Thursday, April 30, 2009

Laurel Gray Vineyards

During our drive down to Merlefest we visited our first Yadkin Valley winery: Laurel Gray Vineyards. The Yadkin Valley is situated between the Blue Ridge and Brushy Mountains and is slowly becoming an important wine producing area on the east coast. There are over 25 wineries in the valley with some being old tobacco farms converted to vineyards. This practice is not as common as we thought since most tobacco farmers who received settlement money, simply retired - why even think about the strenuous labor associated with growing grapes. However, one such converted tobacco farm was Laurel Gray Vineyards.

We selected Laurel Gray Vineyards simply because it was the closest to route 421. We learned that it resides in a new sub-appellation - Swan Creek Appellation along with five other wineries. The winery is owned and operated by Benny and Kim Myers, who first planted the vineyards in 2001 on the former dairy and tobacco farm. Interestingly Myers can trace his ancestors to when they arrived in the valley in 1773. That's 10 generations. The next generation also helps with the winery, and is who the winery is named after, Ashley Laurel and Taylor Gray. In fact Ashley is the resident grape expert having earned a M.S. in Plant Pathology and by working in Virginia as a Grape Pathology Extension Specialist.

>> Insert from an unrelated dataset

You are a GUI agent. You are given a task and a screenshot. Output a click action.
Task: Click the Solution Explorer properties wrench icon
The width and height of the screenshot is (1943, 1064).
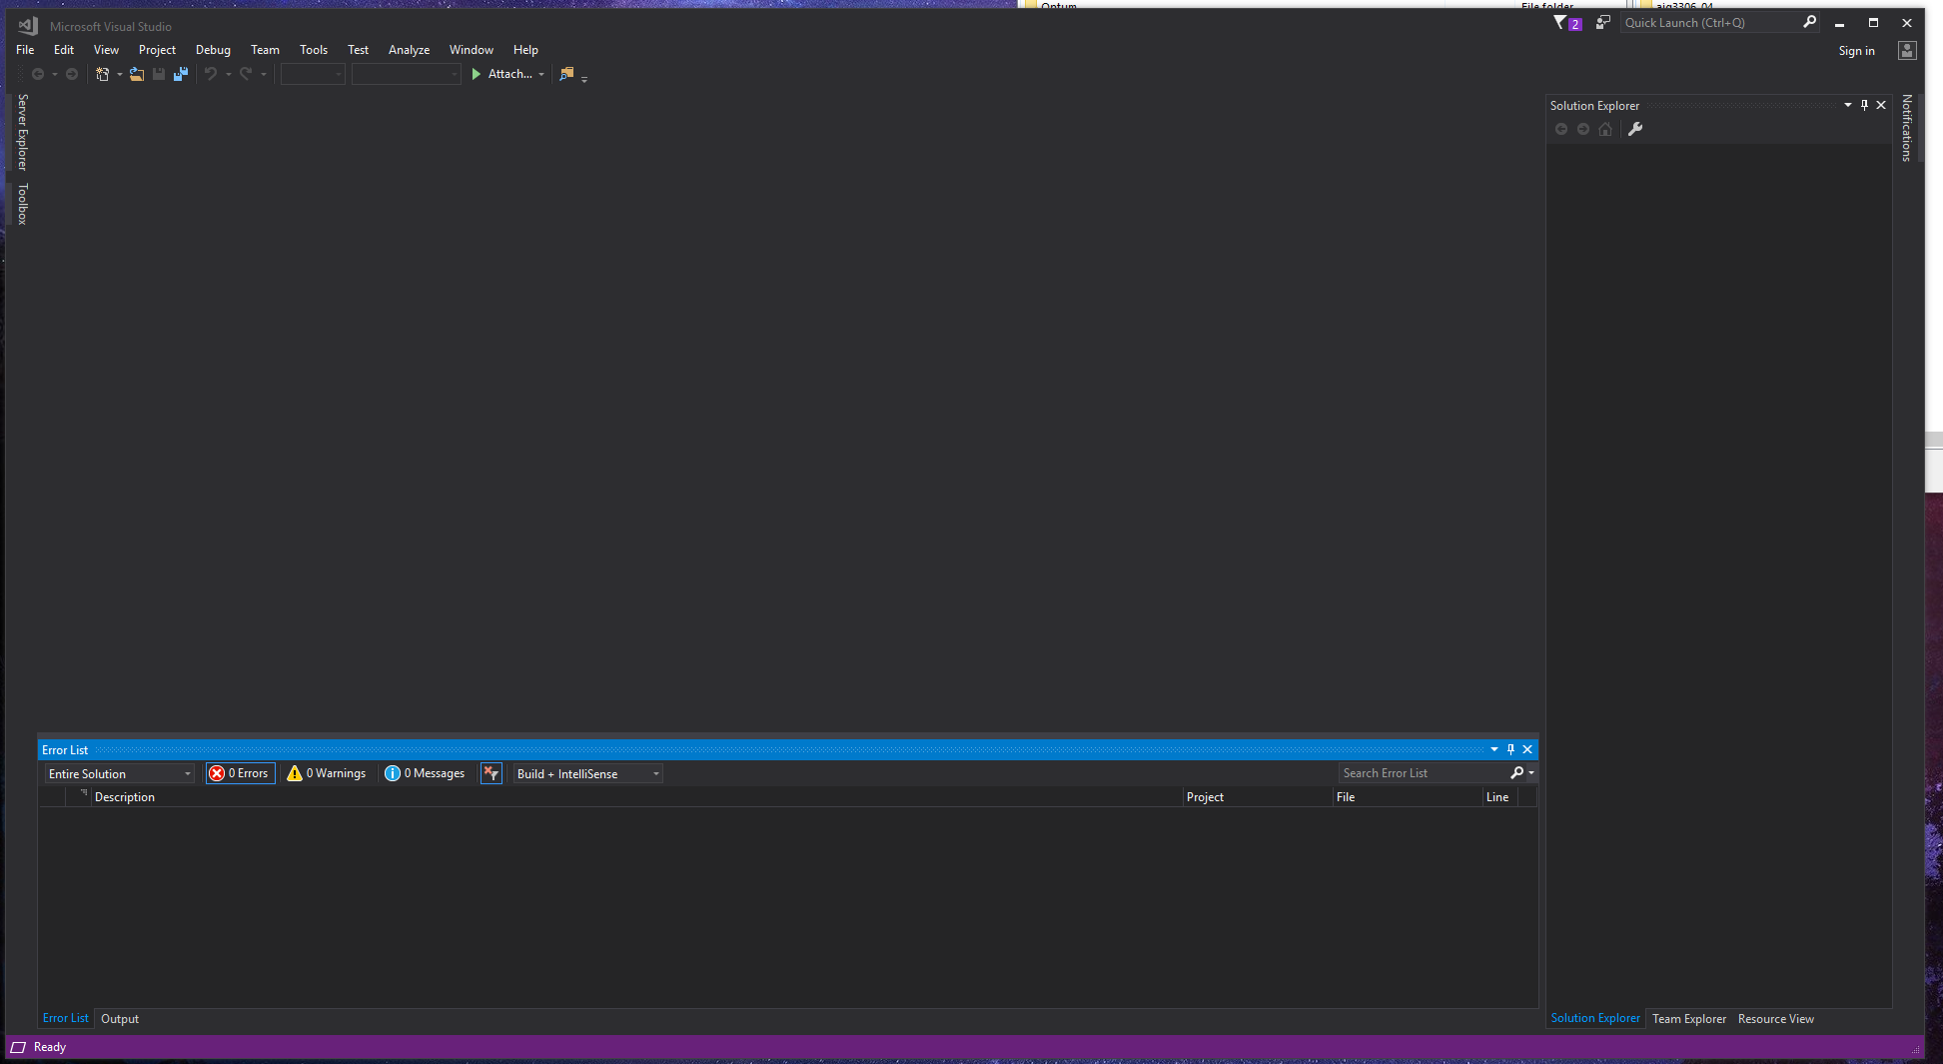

Kim Myer met us in the tasting room and we learned that Laurel Gray specialized in French styled wines. To date the region does not have a clear specialty since the industry is so new. Some wineries specialize in Italian varieties, whereas the Myers believe that French varieties have the most potential - particularly Chardonnay. Their Chardonnay is fermented and aged in French oak for 12 months which provides a soft creamy texture. The wine possessed the nice chardonnay flavor with a slightly vanilla finish. We preferred their Viognier more since it was made in a more acidic style - plus it had a nice apricot flavor.

The winery makes several different red styles from dry and full bodied to a semi-dry summer red. We started with the Sultry a blend of Syrah and Cabernet Sauvignon. The wine is aged in three different types of oak which helps produce a slightly spicy finish. I guess the Syrah would have a hand in that as well. Their Cabernet Sauvignon is produced in the same fashion, just aged slightly longer to 18 months. We liked this more than the Sultry - it was more full bodied and just seemed to have more jolt. They also produce an Estate Cabernet Sauvignon, which not surprisingly, we liked the most. The nose contained aromas of figs, the middle full bodied, while the tail was slightly tannic. A nice wine, except for the price tag. Is it worth $29? The final red wine was one of their top sellers, the Scarlet Mountain, made from traditional Bordeaux varieties. However, that's where the similarity ends. Some Chardonnay is added to the blend making this wine a little off dry - designed for summer days. We liked it and it contains the strong cherry flavors that were advertised.

The final two wines were sweet wines, starting with the Rose’ 1773, a blend of Chardonnay, Viognier and Syrah. It isn't really as sweet as advertised and has a nice strawberry flavor - the wine that compliments spicy foods. The final wine is made from 100% Niagara, the grape we came to like while visiting wineries when our son was an infant. He always wanted us to drink the same fruit that was in his white grape juice. In any case, the Nectar is really good - if you are like us and enjoy the fruity aroma and flavor of the grape. And it is not as concentrated as most dessert wines. Others were purchasing it rather quickly during our visit.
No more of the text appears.